[Stored items]
● ● ● ● ● ● ●

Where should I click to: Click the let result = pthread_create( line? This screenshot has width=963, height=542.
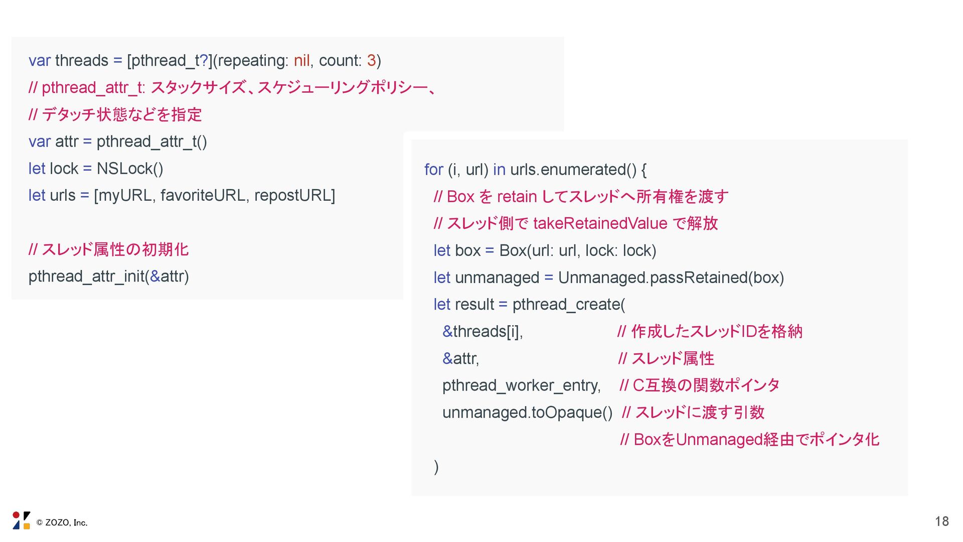coord(529,305)
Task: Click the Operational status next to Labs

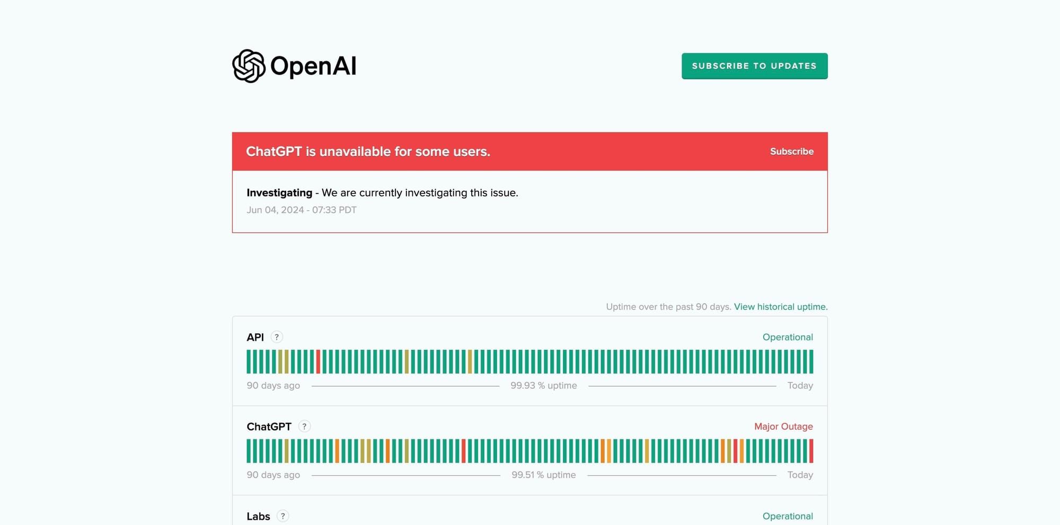Action: click(x=788, y=515)
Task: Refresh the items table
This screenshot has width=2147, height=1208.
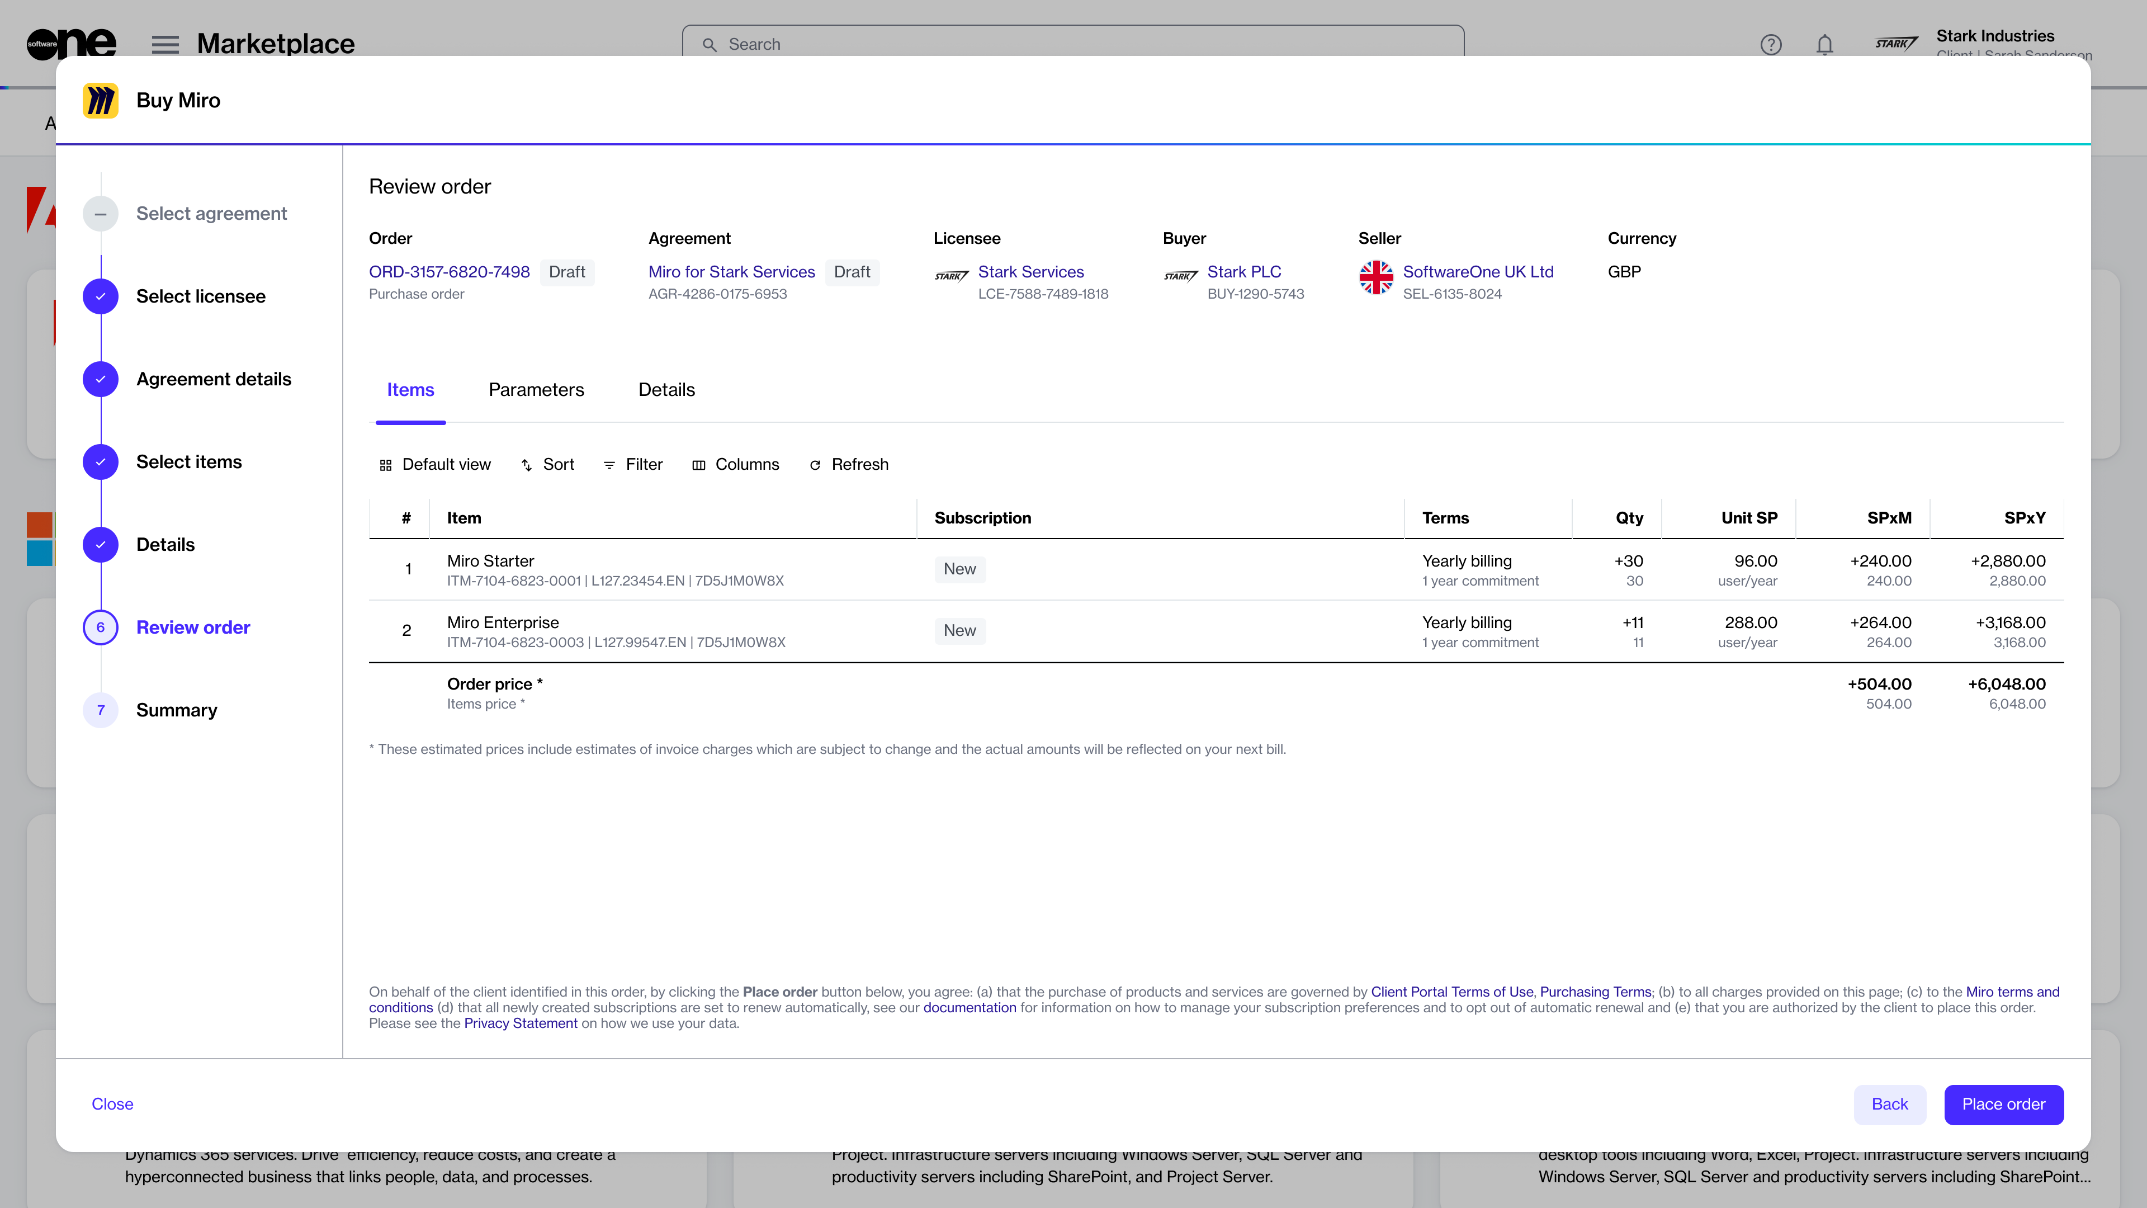Action: 848,464
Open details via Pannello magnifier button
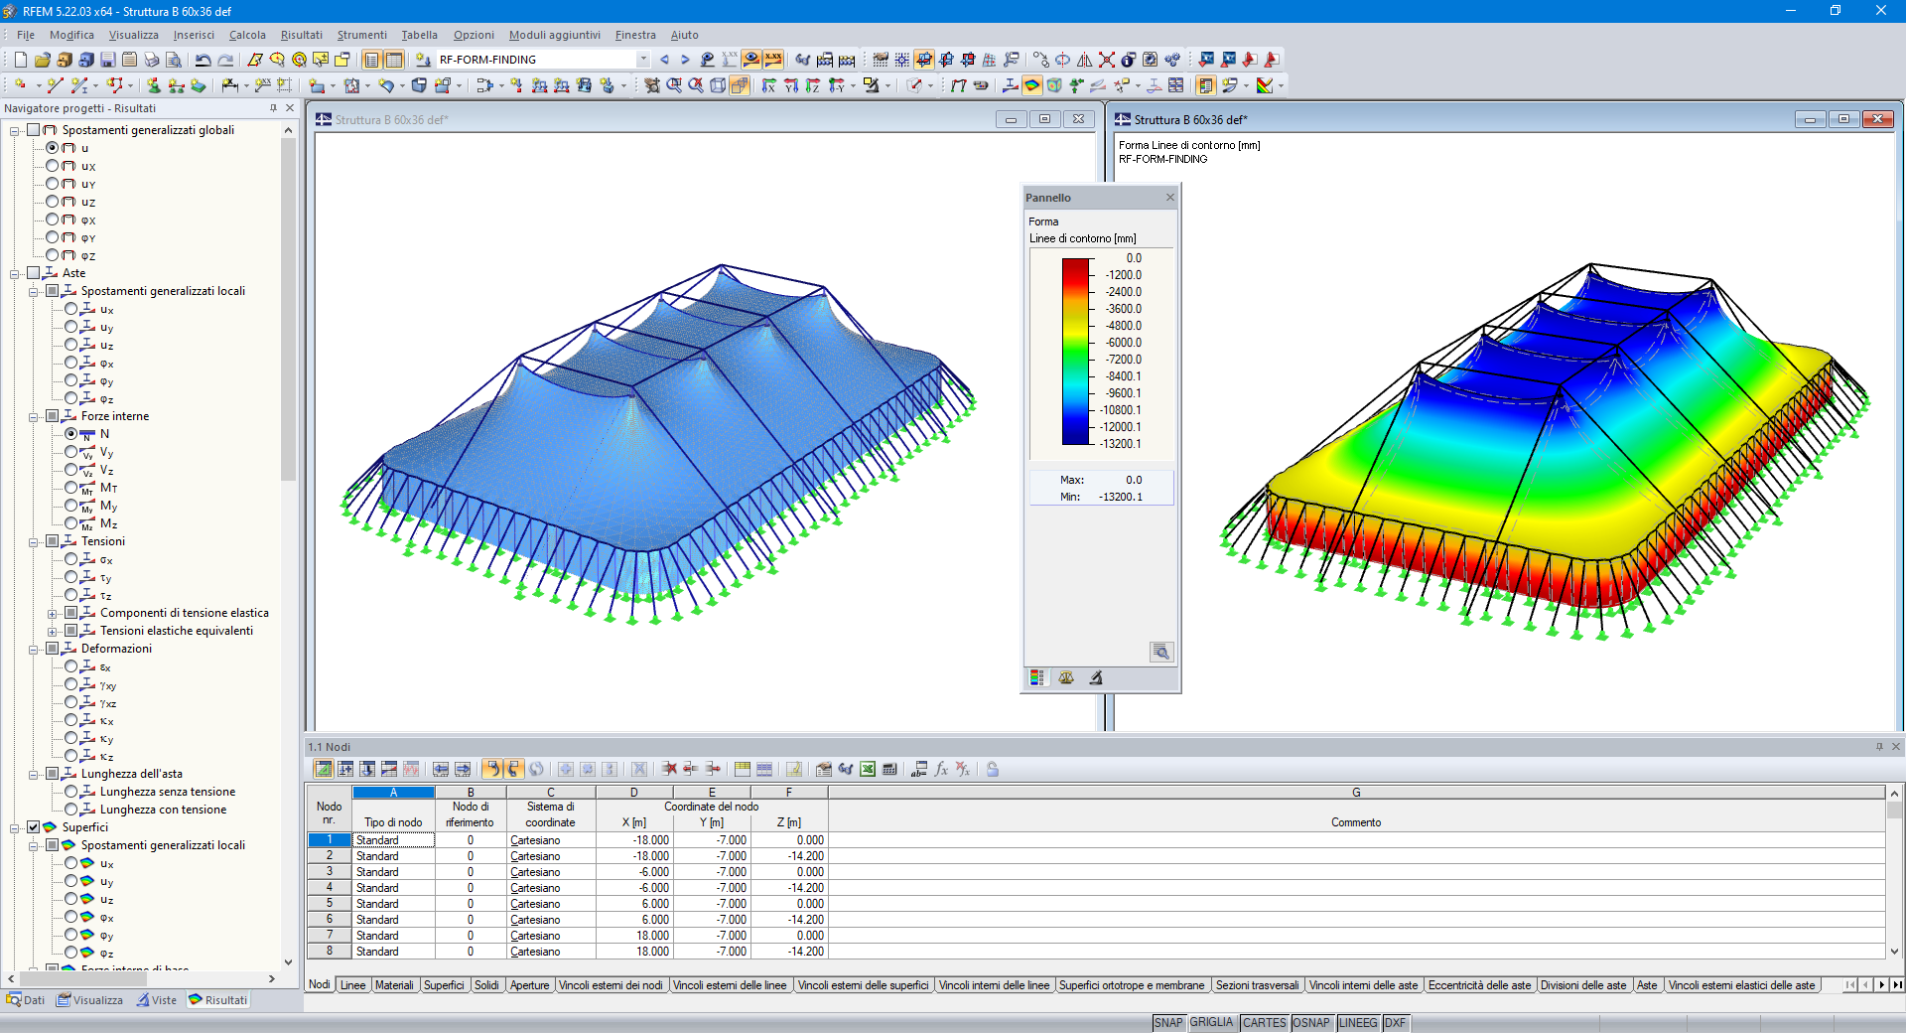 [1161, 653]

● ● ● ● ● ● ●

INSTRUCTIONS FOR THE TASK: The records above are to be duplicated exactly, pictures left out.

RESULT:
Where should I click to: Click the let result = pthread_create( line? This screenshot has width=963, height=542.
coord(529,305)
Task: Click the Operational status next to Labs

Action: click(x=788, y=515)
Task: Refresh the items table
This screenshot has width=2147, height=1208.
Action: 848,464
Open details via Pannello magnifier button
 [1161, 653]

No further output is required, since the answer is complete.